[PATCH 02/10] locking/qspinlock: Remove unbounded cmpxchg loop from locking slowpath

Mon Apr 9 03:58:36 PDT 2018

Hi Waiman,

Thanks for taking this lot for a spin. Comments and questions below.

On Fri, Apr 06, 2018 at 04:50:19PM -0400, Waiman Long wrote:
> On 04/05/2018 12:58 PM, Will Deacon wrote:
> > The qspinlock locking slowpath utilises a "pending" bit as a simple form
> > of an embedded test-and-set lock that can avoid the overhead of explicit
> > queuing in cases where the lock is held but uncontended. This bit is
> > managed using a cmpxchg loop which tries to transition the uncontended
> > lock word from (0,0,0) -> (0,0,1) or (0,0,1) -> (0,1,1).
> >
> > Unfortunately, the cmpxchg loop is unbounded and lockers can be starved
> > indefinitely if the lock word is seen to oscillate between unlocked
> > (0,0,0) and locked (0,0,1). This could happen if concurrent lockers are
> > able to take the lock in the cmpxchg loop without queuing and pass it
> > around amongst themselves.
> >
> > This patch fixes the problem by unconditionally setting _Q_PENDING_VAL
> > using atomic_fetch_or, and then inspecting the old value to see whether
> > we need to spin on the current lock owner, or whether we now effectively
> > hold the lock. The tricky scenario is when concurrent lockers end up
> > queuing on the lock and the lock becomes available, causing us to see
> > a lockword of (n,0,0). With pending now set, simply queuing could lead
> > to deadlock as the head of the queue may not have observed the pending
> > flag being cleared.
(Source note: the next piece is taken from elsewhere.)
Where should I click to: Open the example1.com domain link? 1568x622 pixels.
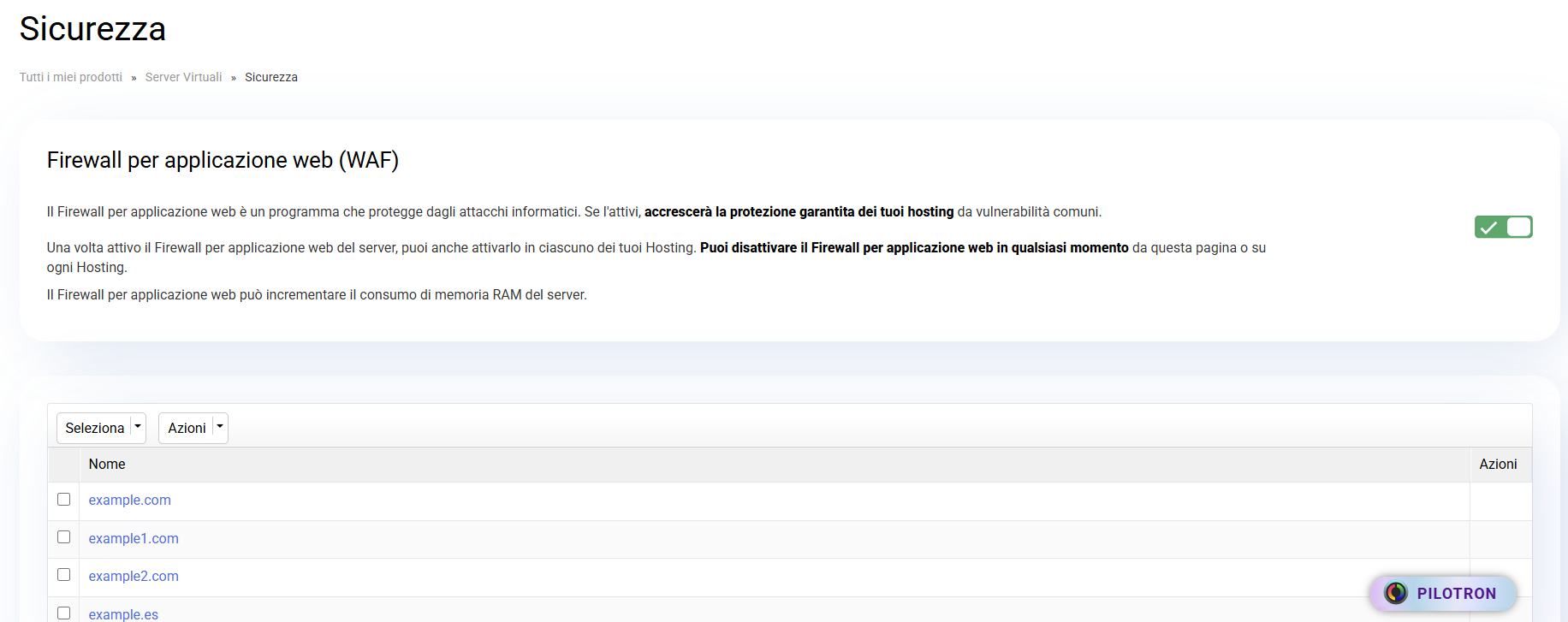[x=134, y=538]
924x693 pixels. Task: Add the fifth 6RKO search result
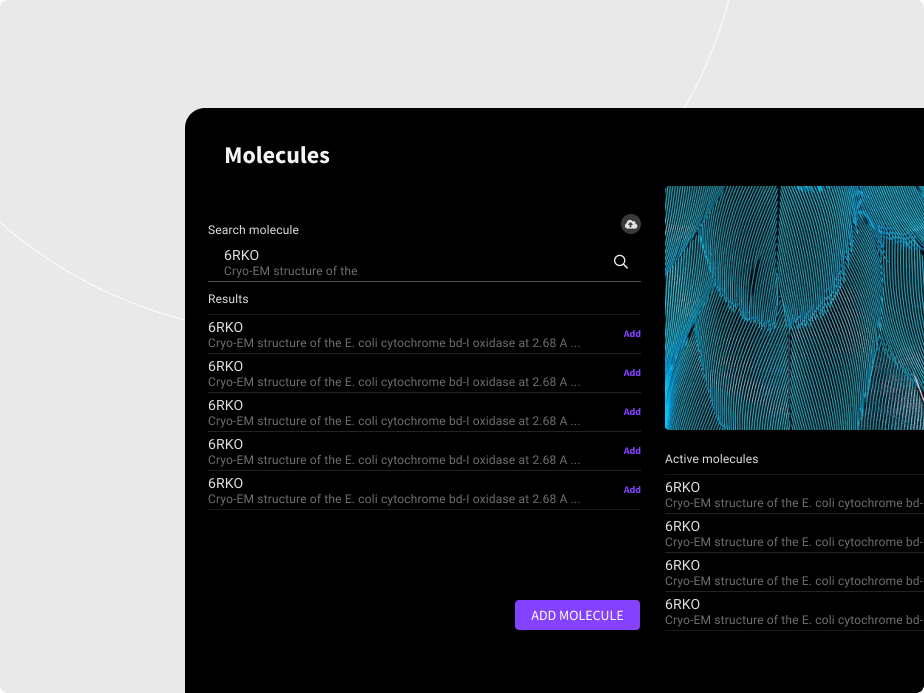632,490
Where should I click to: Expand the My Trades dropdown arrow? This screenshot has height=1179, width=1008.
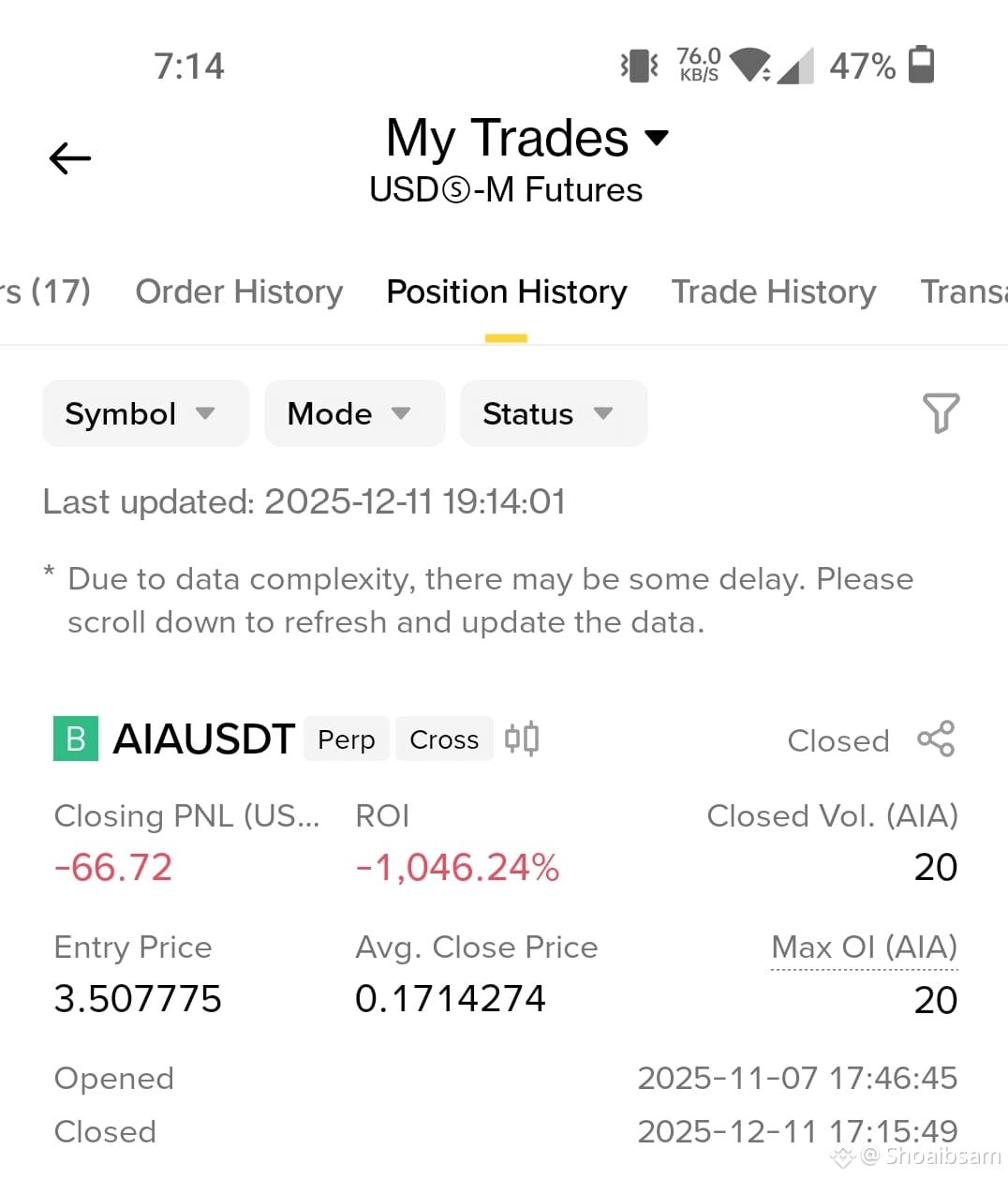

Conversely, if the head of the queue did observe
> > pending being cleared, then it could transition the lock from (n,0,0) ->
> > (0,0,1) meaning that any attempt to "undo" our setting of the pending
> > bit could race with a concurrent locker trying to set it.
> >
> > We handle this race by preserving the pending bit when taking the lock
> > after reaching the head of the queue and leaving the tail entry intact
> > if we saw pending set, because we know that the tail is going to be
> > updated shortly.
> >
> > Cc: Peter Zijlstra <peterz at infradead.org>
> > Cc: Ingo Molnar <mingo at kernel.org>
> > Signed-off-by: Will Deacon <will.deacon at arm.com>
> > ---
> 
> The pending bit was added to the qspinlock design to counter performance
> degradation compared with ticket lock for workloads with light
> spinlock contention. I run my spinlock stress test on a Intel Skylake
> server running the vanilla 4.16 kernel vs a patched kernel with this
> patchset. The locking rates with different number of locking threads
> were as follows:
> 
>   # of threads  4.16 kernel     patched 4.16 kernel
>   ------------  -----------     -------------------
>         1       7,417 kop/s         7,408 kop/s
>         2       5,755 kop/s         4,486 kop/s
>         3       4,214 kop/s         4,169 kop/s
>         4       4,396 kop/s         4,383 kop/s
>        
> The 2 contending threads case is the one that exercise the pending bit
> code path the most. So it is obvious that this is the one that is most
> impacted by this patchset. The differences in the other cases are mostly
> noise or maybe just a little bit on the 3 contending threads case.

That is bizarre. A few questions:

  1. Is this with my patches as posted, or also with your WRITE_ONCE change?
  2. Could you try to bisect my series to see which patch is responsible
     for this degradation, please?
  3. Could you point me at your stress test, so I can try to reproduce these
     numbers on arm64 systems, please?

> I am not against this patch, but we certainly need to find out a way to
> bring the performance number up closer to what it is before applying
> the patch.

We certainly need to *understand* where the drop is coming from, because
the two-threaded case is still just a CAS on x86 with and without this
patch series. Generally, there's a throughput cost when ensuring fairness
and forward-progress otherwise we'd all be using test-and-set.

Thanks,

Will